The Great Rift Valley has divided the Masai giraffe, preventing interbreeding & exchange of genetic materials
East Africa’s Masai giraffes may be even more endangered than previously thought, according to a new study.
The Great Rift Valley, a crucial geological feature, has divided the Masai giraffe population into two groups. As a result, these factions have not interbred or exchanged genetic material in more than a thousand years and, in some cases, hundreds of thousands of years, revealed the findings of the research published in the journal Ecology and Evolution on June 12, 2023.
Fragmentation of habitats threatens the survival of the Masai giraffe in the wild.
Researchers at Penn State University looked at the genomes of 100 Masai giraffes to determine if populations on either side of the Rift have crossed over to breed with each other in the recent past.
“Interbreeding among different populations results in the exchange of genetic information — often called gene flow — and is generally considered to be beneficial because it can improve overall genetic diversity and help buffer small populations against disease and other threats,” Lan Wu-Cavener, assistant research professor of biology and a member of the research team, said in a press release.
The population of Masai giraffes, native to Tanzania and southern Kenya, has plummeted to 35,000 from 70,000 in the past three decades and was declared an endangered subspecies by the International Union for Conservation of Nature in 2019.
Habitat loss and fragmentation due to increasing pressure on land for agricultural, pastoral use; poaching for bushmeat and traditional medicine and prolonged droughts are undoubtedly the most severe threats to Masai giraffe survival in the wild.
The remaining Masai giraffes are geographically separated by the steep cliffs of the Gregory Rift escarpments (GRE) in Tanzania and Kenya, dividing them into two populations, one west and one east of the GRE.
Giraffes are notoriously bad climbers, according to the researchers. Using high-resolution satellite data, the team found only two locations where the angle of the Rift’s slopes was shallow enough for giraffes to potentially climb over. Still, there are no actual reports of the giraffes doing so.

GIVEN INFORMATION –
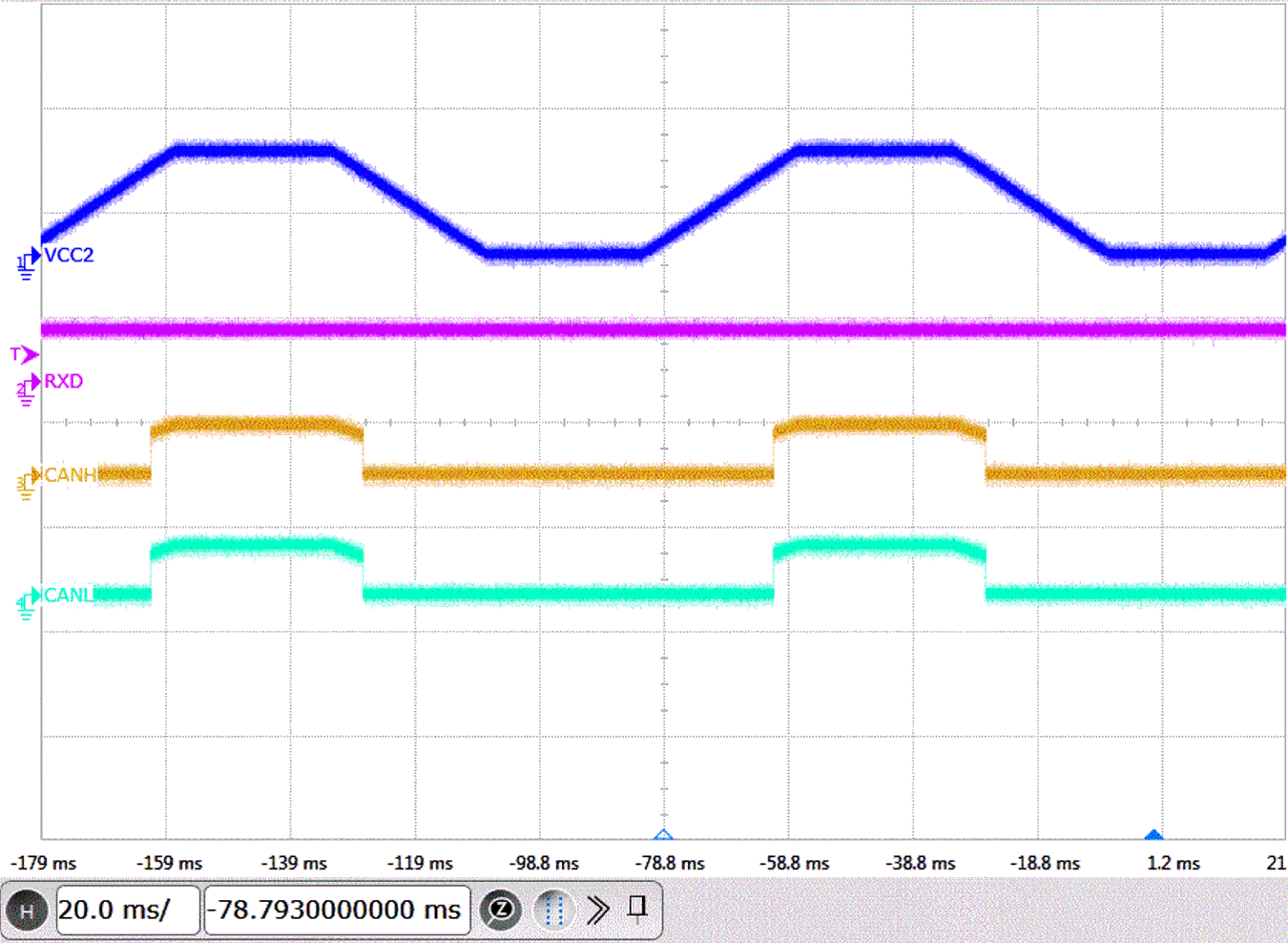Open horizontal settings via the H icon
The width and height of the screenshot is (1288, 943).
[x=27, y=911]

TASKS FOR THIS EXERCISE –
**A.** Retype the giraffe article from "The Great Rift Valley has" down to "June 12, 2023.", keeping it word for word.
**B.** Extend the article about the divided Masai giraffe populations past its final sentence.
You can leave the lines out of consideration.

EXPECTED OUTPUTS –
**A.**
The Great Rift Valley has divided the Masai giraffe, preventing interbreeding & exchange of genetic materials
East Africa’s Masai giraffes may be even more endangered than previously thought, according to a new study.
The Great Rift Valley, a crucial geological feature, has divided the Masai giraffe population into two groups. As a result, these factions have not interbred or exchanged genetic material in more than a thousand years and, in some cases, hundreds of thousands of years, revealed the findings of the research published in the journal Ecology and Evolution on June 12, 2023.

**B.**
To better understand the exchange of genetic information, the researchers used genetic information from both parents and the mitochondrial genome, including genes coming only from the animal’s mother.
The researchers sequenced the more than two billion base pairs that comprise the entire nuclear genome and more than 16,000 base pairs that comprise the entire mitochondrial genome to understand potential gene flow across the Rift. They identified several blocks of genes within the mitochondrial genome that are typically inherited together, which researchers call haplotypes.
The study found that giraffes on the east side of the Rift had no overlapping genes with giraffes on the west side, suggesting that females have not migrated across the Rift to breed in the past 250,000-300,000 years.
There are few prospects of giraffes crossing over the Rift independently, and translocation is highly impractical with giraffes. This suggests that Masai giraffes are more endangered than previously thought, the study said.
The researchers aim to further study the populations of Masai giraffes on both sides of the rift, with a special focus on the particularly isolated ones, to more comprehensively understand the risks posed by inbreeding.
Masai giraffes are important in pollinating plants, dispersing seeds and controlling vegetation. They are also a source of income and livelihood for many communities that benefit from tourism and conservation activities.